Archi Forum

Archi => Archi Development => Topic started by: ostkrokens on November 01, 2021, 08:10:11 AM

Title: Archi.exe Signature Invalid
Post by: ostkrokens on November 01, 2021, 08:10:11 AM
Dear,

Version 4.9.1

The signature of Archi.exe is invalid.

Can you please update and verify? Thanks.

Title: Re: Archi.exe Signature Invalid
Post by: Phil Beauvoir on November 01, 2021, 08:20:11 AM
Hi,

what do you mean by "invalid" and what signature?

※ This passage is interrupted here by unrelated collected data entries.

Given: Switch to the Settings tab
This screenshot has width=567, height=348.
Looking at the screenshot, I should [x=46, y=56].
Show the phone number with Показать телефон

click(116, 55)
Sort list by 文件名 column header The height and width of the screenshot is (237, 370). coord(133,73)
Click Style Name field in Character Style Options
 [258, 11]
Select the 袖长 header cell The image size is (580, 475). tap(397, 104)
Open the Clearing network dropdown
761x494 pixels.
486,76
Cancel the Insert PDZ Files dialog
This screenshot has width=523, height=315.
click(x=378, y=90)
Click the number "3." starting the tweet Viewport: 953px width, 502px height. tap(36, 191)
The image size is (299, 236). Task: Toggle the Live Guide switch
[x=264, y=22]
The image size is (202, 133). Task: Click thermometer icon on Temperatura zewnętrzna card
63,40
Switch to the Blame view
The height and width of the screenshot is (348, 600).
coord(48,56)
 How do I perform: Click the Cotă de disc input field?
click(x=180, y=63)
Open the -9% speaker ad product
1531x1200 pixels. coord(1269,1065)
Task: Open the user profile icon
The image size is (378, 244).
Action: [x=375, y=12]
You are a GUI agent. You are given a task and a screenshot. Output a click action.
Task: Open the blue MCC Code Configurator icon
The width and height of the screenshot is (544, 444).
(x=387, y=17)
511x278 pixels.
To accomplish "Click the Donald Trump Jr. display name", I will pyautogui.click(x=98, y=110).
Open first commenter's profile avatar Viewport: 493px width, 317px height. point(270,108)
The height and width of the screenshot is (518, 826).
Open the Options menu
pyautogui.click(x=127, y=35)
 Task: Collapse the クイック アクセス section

Perhaps you could provide some detail about your issue that we could act on...
Title: Re: Archi.exe Signature Invalid
Post by: ostkrokens on November 01, 2021, 08:49:47 AM
Thanks for your reply.

Once the application is installed under $ProgramFiles - the Archi.Exe executable signature is not valid

https://imgur.com/a/mqX04AP

Please let me know if you need further information
Title: Re: Archi.exe Signature Invalid
Post by: Phil Beauvoir on November 01, 2021, 09:11:43 AM
The "Archi.exe" file is generated from a base "eclipse.exe" file signed by the Eclipse Foundation. The Archi icon is embedded into it so, yes, the digital signature will no longer be valid. This has been the case since Archi 4.6. In fact, Archi is not the only app with an exe file of this format, download this app (http://directory.apache.org/studio/) and you'll see the same digital signature and "invalid" message.

Here are your options:


More information:

https://github.com/eclipse/tycho/discussions/353
https://bugs.eclipse.org/bugs/show_bug.cgi?id=565937
Title: Re: Archi.exe Signature Invalid
Post by: Bain19 on January 13, 2023, 16:29:09 PM
Just going to leave this here for the google bot and others users that this snags.
"Windows protected your PC"
"Unknown publisher"
"Archi.exe"

Without valid signatures, Archi will be constantly getting flagged as a risk by windows. 



You can go around it and force the execution by launching it via commandline vs mouse click, but this is starting to feel like hostile architecture.
Title: Re: Archi.exe Signature Invalid
Post by: Phil Beauvoir on January 13, 2023, 17:16:26 PM
> Without valid signatures, Archi will be constantly getting flagged as a risk by windows. 

Even with a code signature SmartScreen will still flag an app as unrecognized until it has built up reputation. To keep SmartScreen totally happy one has to sign the app with an Extended Validation (EV) certificate.

An EV certificate can cost up to £800 per year. To apply for one you need to secure the services of a lawyer to notarize the EV certificate application process. Individuals can't apply for an EV certificate. only companies can. I am not a company.
Title: Re: Archi.exe Signature Invalid
Post by: Phil Beauvoir on January 14, 2023, 16:00:28 PM
SmartScreen complains because an app has little or no "reputation"....according to Microsoft.

In addition, two *.exe files are not signed:

1. Archi.exe (the main executable launcher)
2. Archi-Win64-Setup-X.X.X.exe (the installer)

One way to solve this when building Archi:

1. Use the "eclipse.exe" file renamed to "Archi.exe". This is signed by the Eclipse Foundation but has the Eclipse icon, not the Archi icon. This gets packaged in the Archi-Win64-X.X.X.zip distribution.
2. No longer distribute the Archi-Win64-Setup-X.X.X.exe installer.
Title: Re: Archi.exe Signature Invalid
Post by: Phil Beauvoir on January 18, 2023, 00:27:51 AM
I've managed to secure a code signing certificate from Sectigo and the next release of Archi 5 will be signed.